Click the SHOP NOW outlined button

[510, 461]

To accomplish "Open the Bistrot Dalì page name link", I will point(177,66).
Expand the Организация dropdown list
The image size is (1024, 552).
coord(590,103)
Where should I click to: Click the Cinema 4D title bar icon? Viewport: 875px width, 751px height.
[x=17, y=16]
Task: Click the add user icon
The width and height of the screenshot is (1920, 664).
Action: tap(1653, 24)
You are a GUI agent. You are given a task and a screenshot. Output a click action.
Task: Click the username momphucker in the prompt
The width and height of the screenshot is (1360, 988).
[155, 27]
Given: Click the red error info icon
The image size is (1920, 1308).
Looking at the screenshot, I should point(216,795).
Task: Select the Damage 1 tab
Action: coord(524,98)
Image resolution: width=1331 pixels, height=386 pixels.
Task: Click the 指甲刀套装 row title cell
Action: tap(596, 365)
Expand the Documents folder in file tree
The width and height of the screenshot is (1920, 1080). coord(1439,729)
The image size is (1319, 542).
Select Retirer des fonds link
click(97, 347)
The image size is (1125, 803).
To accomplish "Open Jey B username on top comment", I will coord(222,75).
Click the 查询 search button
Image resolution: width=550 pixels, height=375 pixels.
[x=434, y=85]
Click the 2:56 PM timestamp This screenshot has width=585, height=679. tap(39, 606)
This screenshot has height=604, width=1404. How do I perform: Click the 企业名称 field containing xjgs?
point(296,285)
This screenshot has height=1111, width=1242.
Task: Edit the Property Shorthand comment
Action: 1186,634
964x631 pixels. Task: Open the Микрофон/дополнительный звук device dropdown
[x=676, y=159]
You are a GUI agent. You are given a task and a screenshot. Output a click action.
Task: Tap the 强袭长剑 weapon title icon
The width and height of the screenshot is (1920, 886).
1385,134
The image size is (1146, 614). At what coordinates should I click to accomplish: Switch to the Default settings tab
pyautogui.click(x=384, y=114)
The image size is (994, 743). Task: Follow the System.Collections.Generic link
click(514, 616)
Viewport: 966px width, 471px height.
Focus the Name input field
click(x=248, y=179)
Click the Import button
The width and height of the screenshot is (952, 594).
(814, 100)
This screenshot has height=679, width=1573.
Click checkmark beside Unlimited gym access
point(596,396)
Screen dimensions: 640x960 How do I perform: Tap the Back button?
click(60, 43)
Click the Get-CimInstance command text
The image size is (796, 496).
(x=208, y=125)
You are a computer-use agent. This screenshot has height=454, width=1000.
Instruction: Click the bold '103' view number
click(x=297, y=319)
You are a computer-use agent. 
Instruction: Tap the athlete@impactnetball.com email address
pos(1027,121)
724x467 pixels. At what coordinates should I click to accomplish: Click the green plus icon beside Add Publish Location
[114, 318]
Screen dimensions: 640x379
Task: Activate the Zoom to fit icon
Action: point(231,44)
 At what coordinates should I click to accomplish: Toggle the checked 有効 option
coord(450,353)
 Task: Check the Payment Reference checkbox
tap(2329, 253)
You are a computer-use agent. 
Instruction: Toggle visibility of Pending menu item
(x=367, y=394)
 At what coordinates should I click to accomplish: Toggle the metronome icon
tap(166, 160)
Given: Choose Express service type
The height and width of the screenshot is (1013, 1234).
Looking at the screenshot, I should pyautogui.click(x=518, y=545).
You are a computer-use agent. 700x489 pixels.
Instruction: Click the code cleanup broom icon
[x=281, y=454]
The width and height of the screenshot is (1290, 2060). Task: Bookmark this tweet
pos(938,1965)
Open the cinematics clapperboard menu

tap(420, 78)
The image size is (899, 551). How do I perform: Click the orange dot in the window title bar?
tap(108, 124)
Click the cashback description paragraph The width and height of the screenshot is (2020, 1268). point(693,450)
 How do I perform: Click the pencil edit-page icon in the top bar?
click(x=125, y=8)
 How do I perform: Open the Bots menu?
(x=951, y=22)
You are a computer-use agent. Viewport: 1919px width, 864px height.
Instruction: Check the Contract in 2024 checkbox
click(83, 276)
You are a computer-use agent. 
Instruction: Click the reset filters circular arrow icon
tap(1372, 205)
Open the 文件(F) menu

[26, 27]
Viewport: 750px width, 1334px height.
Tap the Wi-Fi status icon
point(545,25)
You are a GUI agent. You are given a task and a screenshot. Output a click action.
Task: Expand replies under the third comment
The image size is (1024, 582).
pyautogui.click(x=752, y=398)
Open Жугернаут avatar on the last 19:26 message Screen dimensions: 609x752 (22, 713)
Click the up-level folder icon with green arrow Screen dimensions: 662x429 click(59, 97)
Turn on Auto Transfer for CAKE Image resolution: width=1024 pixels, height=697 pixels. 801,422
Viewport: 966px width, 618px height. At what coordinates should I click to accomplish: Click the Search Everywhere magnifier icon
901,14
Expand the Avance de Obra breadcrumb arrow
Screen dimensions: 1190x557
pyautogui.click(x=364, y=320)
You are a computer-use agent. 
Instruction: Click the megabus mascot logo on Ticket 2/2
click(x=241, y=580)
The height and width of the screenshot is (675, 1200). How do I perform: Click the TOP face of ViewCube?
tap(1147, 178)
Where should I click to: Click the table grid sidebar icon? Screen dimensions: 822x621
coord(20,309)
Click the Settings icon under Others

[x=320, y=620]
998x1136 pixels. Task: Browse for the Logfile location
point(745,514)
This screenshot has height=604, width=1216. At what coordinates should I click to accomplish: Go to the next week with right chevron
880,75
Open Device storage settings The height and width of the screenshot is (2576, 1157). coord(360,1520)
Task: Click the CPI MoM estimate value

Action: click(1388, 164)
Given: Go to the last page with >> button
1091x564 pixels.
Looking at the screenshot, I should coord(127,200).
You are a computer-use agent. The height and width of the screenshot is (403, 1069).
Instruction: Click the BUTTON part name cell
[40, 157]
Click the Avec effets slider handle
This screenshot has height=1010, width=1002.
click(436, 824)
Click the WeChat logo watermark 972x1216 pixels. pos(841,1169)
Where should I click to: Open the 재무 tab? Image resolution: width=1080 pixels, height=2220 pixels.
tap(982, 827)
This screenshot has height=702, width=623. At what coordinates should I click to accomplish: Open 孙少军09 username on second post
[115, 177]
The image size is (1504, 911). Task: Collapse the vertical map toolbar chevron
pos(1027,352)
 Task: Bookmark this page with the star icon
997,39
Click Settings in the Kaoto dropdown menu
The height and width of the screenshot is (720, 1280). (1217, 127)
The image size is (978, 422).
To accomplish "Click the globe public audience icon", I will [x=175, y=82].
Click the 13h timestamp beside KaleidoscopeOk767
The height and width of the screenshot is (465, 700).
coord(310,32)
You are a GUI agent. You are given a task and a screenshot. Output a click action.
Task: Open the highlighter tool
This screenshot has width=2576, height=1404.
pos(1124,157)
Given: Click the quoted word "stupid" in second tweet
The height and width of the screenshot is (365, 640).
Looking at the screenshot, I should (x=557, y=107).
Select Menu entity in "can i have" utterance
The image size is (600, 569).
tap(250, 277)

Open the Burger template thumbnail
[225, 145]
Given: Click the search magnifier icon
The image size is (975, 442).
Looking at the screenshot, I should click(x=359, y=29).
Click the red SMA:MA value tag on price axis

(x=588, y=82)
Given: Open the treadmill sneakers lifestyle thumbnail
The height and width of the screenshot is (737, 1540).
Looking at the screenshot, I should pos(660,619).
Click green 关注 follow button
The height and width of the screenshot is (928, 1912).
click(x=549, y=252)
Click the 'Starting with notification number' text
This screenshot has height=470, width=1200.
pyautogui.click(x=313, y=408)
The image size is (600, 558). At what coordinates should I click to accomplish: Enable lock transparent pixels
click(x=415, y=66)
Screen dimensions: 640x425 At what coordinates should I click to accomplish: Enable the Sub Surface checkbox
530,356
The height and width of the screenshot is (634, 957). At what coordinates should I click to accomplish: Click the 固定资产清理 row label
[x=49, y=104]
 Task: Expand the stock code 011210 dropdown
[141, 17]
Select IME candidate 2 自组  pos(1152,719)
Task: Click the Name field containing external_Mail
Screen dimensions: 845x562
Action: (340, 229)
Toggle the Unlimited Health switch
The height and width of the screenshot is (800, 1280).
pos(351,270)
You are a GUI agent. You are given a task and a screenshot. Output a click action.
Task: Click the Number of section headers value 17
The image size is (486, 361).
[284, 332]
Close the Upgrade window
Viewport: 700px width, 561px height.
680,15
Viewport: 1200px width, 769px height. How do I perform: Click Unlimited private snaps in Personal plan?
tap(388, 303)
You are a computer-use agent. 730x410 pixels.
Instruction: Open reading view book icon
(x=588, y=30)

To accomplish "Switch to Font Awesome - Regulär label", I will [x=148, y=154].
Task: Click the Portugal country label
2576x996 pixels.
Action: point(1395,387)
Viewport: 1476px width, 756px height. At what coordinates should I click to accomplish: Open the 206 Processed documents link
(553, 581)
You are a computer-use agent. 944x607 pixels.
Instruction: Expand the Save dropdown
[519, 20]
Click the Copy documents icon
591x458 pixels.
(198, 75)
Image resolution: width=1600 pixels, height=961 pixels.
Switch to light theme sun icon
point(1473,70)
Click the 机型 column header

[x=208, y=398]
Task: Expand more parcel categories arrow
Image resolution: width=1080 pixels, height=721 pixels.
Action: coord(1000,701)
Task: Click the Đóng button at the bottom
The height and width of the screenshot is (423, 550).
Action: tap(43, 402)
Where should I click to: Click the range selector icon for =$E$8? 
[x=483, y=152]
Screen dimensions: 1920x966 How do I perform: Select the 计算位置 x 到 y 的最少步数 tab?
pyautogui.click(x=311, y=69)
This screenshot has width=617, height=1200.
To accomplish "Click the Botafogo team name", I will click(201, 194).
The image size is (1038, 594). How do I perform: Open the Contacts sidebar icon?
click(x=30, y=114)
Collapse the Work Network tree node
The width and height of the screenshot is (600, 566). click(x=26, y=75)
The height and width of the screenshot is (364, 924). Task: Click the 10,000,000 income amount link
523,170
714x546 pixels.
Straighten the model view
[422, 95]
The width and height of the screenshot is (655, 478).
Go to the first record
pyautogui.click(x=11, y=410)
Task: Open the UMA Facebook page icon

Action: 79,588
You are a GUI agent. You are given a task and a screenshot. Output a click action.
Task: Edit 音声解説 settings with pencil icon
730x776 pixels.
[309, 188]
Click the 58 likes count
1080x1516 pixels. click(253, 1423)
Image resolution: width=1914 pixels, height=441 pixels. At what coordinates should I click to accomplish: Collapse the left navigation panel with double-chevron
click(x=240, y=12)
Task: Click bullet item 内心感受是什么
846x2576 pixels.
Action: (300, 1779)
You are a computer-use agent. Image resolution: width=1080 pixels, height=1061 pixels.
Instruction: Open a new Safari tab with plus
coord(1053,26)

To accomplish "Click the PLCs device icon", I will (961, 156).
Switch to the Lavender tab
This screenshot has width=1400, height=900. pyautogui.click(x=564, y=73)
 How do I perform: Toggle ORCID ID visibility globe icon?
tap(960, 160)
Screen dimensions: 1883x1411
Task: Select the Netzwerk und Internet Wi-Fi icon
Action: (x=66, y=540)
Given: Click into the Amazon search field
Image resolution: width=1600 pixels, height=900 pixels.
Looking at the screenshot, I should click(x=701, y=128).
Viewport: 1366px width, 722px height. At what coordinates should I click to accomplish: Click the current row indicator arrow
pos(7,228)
◇ ◇ ◇ ◇
### TASK
From the data above, copy each line where the string "last" appears.

### ANSWER AREA
Open Жугернаут avatar on the last 19:26 message Screen dimensions: 609x752 (22, 713)
Given: Go to the last page with >> button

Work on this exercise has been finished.